→ **PROBLEM DESCRIPTION**
Skipping any pictures, give all of the records below again exactly.

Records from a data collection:
*** Begin section ***
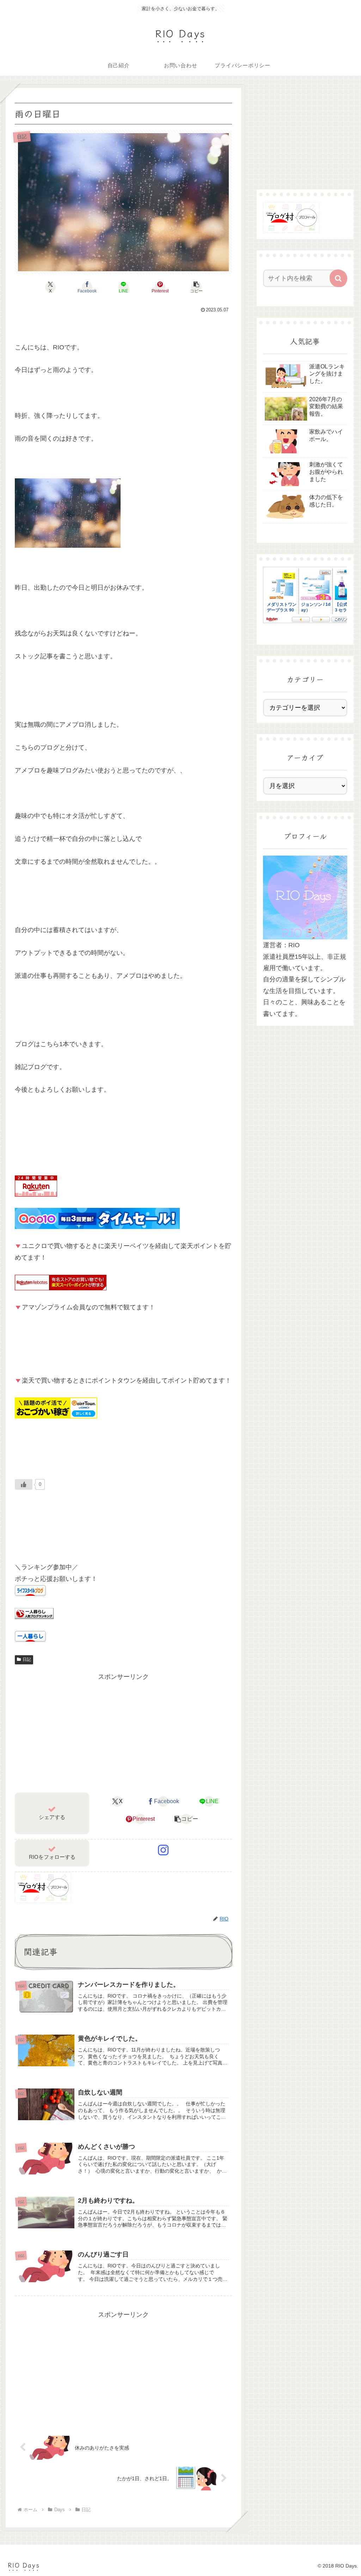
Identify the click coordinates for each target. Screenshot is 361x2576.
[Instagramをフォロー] (163, 1850)
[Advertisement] (123, 1731)
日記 (27, 1659)
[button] (196, 287)
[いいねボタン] (23, 1484)
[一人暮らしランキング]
*** End section ***
→ **EXERCISE ANSWER**
Identify the click coordinates for each target. Screenshot is 361x2576.
[Instagramをフォロー] (163, 1850)
[Advertisement] (123, 1731)
日記 (27, 1659)
[button] (196, 287)
[いいねボタン] (23, 1484)
[一人暮らしランキング]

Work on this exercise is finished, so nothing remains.